EXERCISE BRIEF:
Report, as a bare number, how many lines in the data contain "Модуль".

RECORDS PROVIDED:

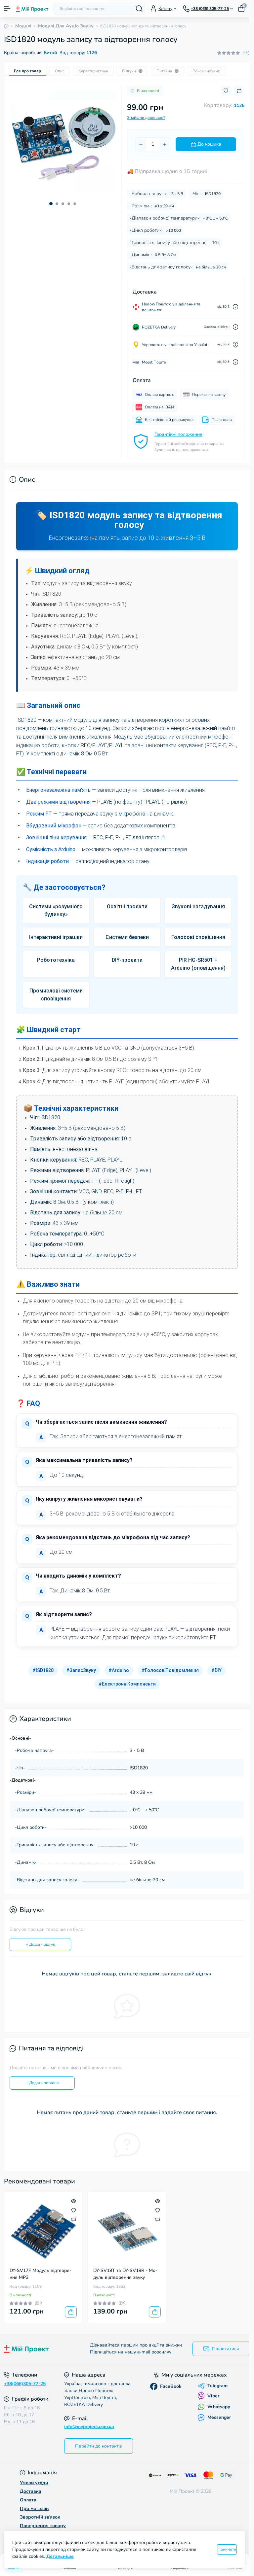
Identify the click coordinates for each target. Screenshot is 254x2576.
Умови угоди (34, 2483)
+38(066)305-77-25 (25, 2384)
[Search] (139, 8)
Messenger (219, 2417)
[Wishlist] (73, 2209)
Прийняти (227, 2549)
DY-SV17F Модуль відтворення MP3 (40, 2273)
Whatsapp (218, 2407)
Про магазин (34, 2508)
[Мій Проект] (42, 2349)
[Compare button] (239, 91)
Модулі (23, 26)
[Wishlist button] (226, 91)
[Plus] (164, 144)
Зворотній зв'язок (40, 2517)
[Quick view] (73, 2200)
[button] (51, 203)
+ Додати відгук (40, 1944)
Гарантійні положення (178, 434)
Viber (213, 2396)
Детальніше (60, 2556)
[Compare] (73, 2219)
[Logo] (32, 8)
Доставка (30, 2491)
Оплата (28, 2500)
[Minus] (141, 144)
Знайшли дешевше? (146, 117)
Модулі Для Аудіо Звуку (66, 26)
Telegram (217, 2386)
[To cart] (71, 2311)
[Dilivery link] (235, 307)
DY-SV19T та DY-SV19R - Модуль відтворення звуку (125, 2273)
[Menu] (7, 8)
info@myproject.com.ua (89, 2426)
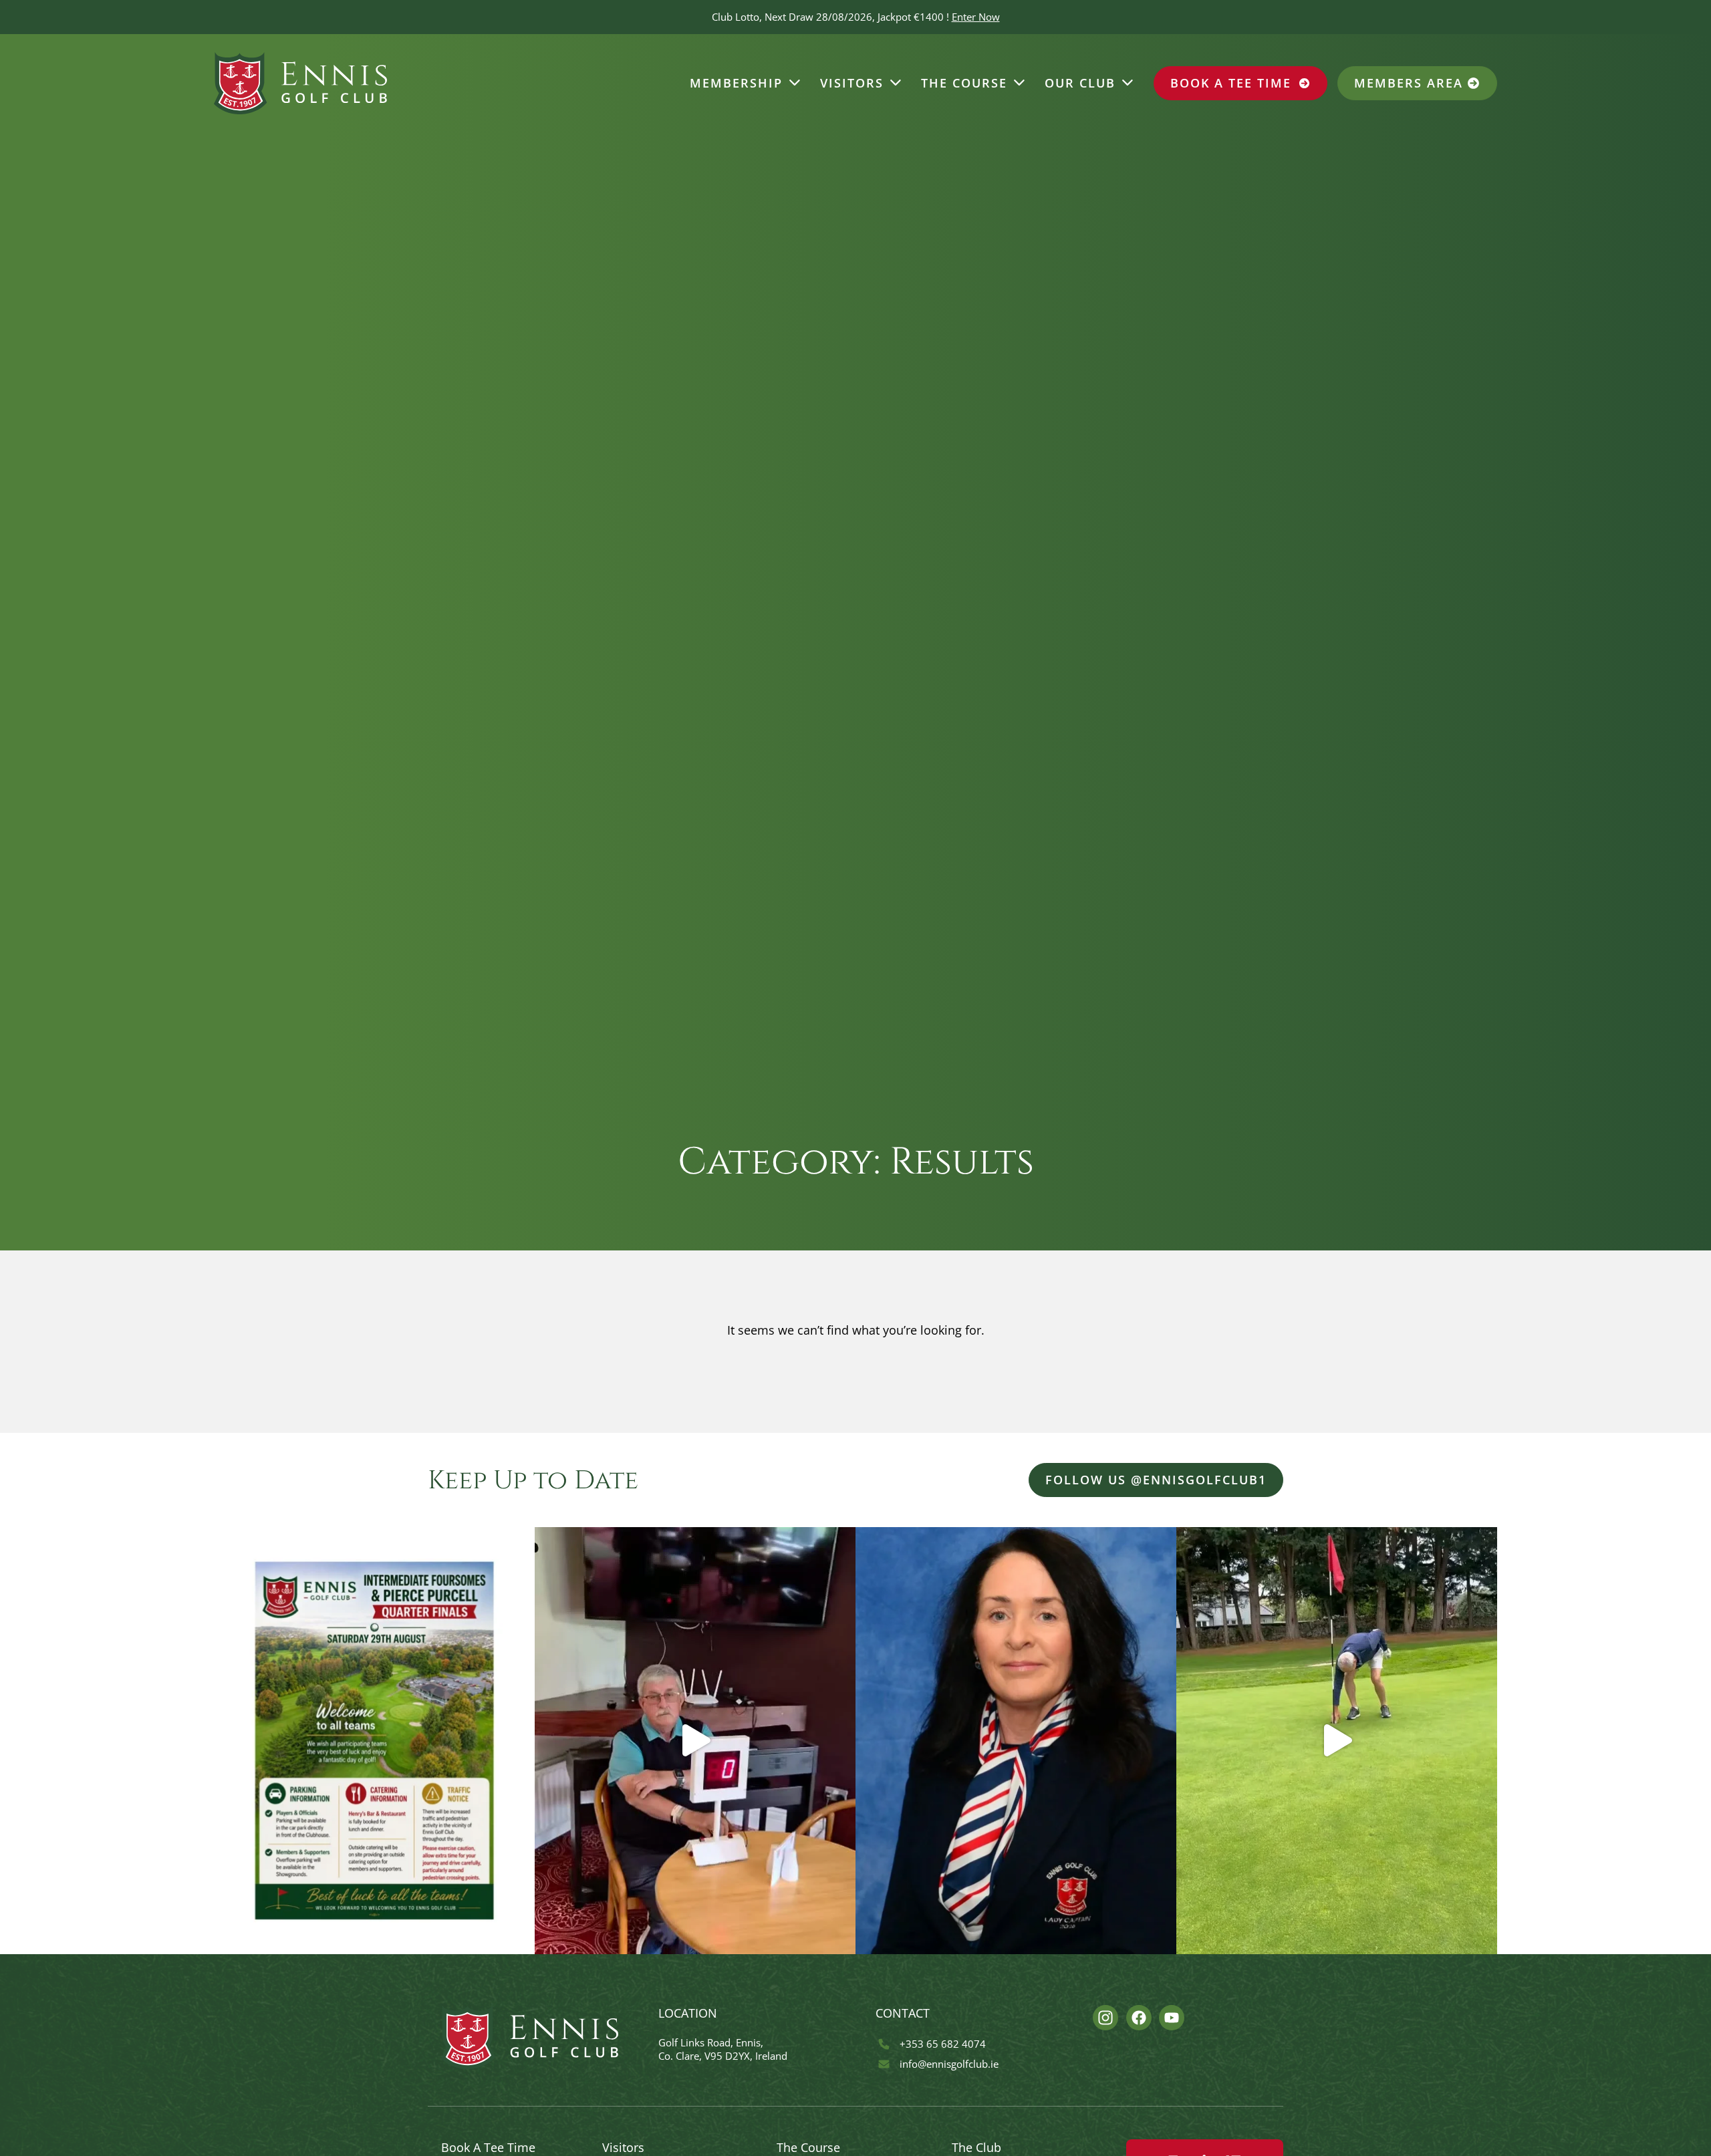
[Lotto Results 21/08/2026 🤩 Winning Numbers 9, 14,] (695, 1740)
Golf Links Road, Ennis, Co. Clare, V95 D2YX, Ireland (722, 2049)
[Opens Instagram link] (1105, 2017)
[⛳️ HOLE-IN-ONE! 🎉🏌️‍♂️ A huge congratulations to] (1336, 1740)
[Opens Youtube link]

TASK OUTPUT:
2